(Records supplied Opens)
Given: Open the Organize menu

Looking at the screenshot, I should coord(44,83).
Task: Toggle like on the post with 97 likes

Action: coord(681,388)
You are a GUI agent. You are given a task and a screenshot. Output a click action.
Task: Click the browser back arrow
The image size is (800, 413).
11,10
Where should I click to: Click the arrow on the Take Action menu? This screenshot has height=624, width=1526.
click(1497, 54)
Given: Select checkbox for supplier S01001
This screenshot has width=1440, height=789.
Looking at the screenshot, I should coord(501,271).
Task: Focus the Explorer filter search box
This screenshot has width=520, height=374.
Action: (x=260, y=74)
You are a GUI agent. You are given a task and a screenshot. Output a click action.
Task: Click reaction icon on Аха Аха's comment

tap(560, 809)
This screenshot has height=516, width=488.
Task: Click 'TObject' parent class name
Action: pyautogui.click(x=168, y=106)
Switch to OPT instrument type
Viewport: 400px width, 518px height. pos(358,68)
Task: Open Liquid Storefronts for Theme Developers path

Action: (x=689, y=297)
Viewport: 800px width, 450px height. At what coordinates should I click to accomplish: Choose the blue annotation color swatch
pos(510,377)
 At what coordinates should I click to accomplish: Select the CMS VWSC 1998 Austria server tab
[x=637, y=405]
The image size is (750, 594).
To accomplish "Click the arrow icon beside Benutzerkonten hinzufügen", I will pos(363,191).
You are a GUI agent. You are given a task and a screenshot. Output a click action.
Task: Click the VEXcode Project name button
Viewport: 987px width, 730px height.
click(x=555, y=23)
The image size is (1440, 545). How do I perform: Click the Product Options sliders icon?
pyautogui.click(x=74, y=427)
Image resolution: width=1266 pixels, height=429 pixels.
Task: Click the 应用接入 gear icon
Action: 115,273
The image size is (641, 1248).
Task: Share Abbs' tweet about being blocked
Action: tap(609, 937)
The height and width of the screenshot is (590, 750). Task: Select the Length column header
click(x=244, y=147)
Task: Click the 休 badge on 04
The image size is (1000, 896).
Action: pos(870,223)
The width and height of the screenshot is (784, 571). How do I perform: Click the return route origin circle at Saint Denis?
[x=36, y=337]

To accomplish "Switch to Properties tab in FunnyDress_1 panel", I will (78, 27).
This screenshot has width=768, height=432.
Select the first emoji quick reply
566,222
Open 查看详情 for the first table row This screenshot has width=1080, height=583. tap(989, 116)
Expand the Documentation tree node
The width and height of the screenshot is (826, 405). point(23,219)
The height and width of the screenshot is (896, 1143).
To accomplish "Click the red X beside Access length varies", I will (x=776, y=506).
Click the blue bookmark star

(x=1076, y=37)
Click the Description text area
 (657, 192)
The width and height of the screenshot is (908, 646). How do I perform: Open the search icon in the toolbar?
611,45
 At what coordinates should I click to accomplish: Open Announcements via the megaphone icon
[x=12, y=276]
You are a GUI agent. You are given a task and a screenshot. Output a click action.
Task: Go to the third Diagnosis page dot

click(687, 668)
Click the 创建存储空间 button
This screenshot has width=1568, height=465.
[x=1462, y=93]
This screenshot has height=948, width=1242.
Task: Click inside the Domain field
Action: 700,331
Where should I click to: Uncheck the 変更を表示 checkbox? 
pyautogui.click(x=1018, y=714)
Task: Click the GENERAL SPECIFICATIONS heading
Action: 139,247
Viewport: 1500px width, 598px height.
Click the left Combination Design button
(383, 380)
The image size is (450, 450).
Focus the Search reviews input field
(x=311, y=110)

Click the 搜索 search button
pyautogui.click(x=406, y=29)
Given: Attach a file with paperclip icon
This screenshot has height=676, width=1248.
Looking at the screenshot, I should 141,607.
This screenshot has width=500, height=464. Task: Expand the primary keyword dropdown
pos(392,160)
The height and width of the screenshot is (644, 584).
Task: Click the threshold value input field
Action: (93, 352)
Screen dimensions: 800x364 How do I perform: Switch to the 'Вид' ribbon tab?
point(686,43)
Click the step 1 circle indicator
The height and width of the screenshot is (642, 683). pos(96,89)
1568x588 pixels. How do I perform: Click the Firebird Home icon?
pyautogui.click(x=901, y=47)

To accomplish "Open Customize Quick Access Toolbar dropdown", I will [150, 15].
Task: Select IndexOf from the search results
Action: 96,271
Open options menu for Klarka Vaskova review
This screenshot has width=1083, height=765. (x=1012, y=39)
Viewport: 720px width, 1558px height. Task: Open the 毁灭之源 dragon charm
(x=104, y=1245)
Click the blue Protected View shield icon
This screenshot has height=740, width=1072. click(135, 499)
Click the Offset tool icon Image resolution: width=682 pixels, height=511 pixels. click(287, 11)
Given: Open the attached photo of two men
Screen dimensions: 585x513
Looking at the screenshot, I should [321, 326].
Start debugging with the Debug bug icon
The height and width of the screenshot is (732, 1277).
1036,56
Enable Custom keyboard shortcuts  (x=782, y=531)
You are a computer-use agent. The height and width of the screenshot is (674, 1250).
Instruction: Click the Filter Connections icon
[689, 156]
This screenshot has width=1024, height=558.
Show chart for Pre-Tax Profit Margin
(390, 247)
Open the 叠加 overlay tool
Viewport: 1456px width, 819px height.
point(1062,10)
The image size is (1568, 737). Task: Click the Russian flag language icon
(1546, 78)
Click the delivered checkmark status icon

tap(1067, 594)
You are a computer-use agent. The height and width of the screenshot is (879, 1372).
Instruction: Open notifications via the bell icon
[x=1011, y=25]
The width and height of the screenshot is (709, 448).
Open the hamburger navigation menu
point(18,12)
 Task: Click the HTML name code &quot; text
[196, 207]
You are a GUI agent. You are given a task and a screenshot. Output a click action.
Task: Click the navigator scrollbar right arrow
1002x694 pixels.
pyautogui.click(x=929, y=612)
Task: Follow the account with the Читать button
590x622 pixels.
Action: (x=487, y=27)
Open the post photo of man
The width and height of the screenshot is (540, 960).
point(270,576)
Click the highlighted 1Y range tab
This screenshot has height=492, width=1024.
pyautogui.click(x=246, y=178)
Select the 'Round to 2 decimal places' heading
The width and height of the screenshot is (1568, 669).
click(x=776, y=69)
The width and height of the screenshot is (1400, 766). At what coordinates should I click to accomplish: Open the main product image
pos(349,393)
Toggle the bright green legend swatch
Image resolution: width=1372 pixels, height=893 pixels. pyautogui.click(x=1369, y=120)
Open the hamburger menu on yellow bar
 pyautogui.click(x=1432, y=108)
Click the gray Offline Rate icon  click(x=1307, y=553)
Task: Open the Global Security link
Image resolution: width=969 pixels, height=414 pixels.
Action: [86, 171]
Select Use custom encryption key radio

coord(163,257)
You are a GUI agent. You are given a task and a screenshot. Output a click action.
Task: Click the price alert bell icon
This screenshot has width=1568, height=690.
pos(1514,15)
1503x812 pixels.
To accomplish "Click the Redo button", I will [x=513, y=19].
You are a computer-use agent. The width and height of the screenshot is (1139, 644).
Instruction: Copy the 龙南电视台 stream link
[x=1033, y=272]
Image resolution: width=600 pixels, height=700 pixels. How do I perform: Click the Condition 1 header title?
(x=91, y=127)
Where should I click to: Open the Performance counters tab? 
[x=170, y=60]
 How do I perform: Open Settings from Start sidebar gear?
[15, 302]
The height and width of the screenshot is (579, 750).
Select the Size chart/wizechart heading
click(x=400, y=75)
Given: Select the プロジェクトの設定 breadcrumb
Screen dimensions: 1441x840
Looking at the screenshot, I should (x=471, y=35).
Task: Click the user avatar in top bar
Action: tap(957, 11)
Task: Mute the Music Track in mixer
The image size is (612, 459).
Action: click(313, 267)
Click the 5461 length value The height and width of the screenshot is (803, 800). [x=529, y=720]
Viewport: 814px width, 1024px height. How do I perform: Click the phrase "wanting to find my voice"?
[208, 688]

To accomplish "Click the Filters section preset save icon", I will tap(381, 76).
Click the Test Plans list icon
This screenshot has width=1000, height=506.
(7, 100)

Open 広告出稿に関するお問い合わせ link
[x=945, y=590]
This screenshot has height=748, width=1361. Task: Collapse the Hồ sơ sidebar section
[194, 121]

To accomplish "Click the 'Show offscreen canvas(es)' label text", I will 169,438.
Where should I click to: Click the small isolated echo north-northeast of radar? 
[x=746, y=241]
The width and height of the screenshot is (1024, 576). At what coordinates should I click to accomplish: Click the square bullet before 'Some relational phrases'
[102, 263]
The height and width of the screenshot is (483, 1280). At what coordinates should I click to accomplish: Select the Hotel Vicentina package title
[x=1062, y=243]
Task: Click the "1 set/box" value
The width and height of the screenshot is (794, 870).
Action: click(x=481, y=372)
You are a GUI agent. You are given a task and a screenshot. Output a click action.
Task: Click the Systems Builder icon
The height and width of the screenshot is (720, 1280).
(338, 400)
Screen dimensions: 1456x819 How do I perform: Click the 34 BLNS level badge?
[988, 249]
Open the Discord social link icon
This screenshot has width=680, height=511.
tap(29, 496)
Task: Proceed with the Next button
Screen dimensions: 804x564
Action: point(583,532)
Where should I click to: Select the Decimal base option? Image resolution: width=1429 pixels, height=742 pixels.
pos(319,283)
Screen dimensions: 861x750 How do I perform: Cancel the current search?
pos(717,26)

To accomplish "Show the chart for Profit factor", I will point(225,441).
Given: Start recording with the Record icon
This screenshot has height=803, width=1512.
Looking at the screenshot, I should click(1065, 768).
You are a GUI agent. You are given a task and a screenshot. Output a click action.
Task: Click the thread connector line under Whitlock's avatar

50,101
(Records supplied Closes)
Return, with no change at all, every line in the entries above from the line containing "The width and height of the screenshot is (784, 571)." through the line containing "Click the 创建存储空间 button".

__Written reply__
The width and height of the screenshot is (784, 571). How do I perform: Click the return route origin circle at Saint Denis?
[x=36, y=337]

To accomplish "Switch to Properties tab in FunnyDress_1 panel", I will (78, 27).
This screenshot has width=768, height=432.
Select the first emoji quick reply
566,222
Open 查看详情 for the first table row This screenshot has width=1080, height=583. tap(989, 116)
Expand the Documentation tree node
The width and height of the screenshot is (826, 405). point(23,219)
The height and width of the screenshot is (896, 1143).
To accomplish "Click the red X beside Access length varies", I will (x=776, y=506).
Click the blue bookmark star

(x=1076, y=37)
Click the Description text area
 (657, 192)
The width and height of the screenshot is (908, 646). How do I perform: Open the search icon in the toolbar?
611,45
 At what coordinates should I click to accomplish: Open Announcements via the megaphone icon
[x=12, y=276]
You are a GUI agent. You are given a task and a screenshot. Output a click action.
Task: Go to the third Diagnosis page dot

click(687, 668)
Click the 创建存储空间 button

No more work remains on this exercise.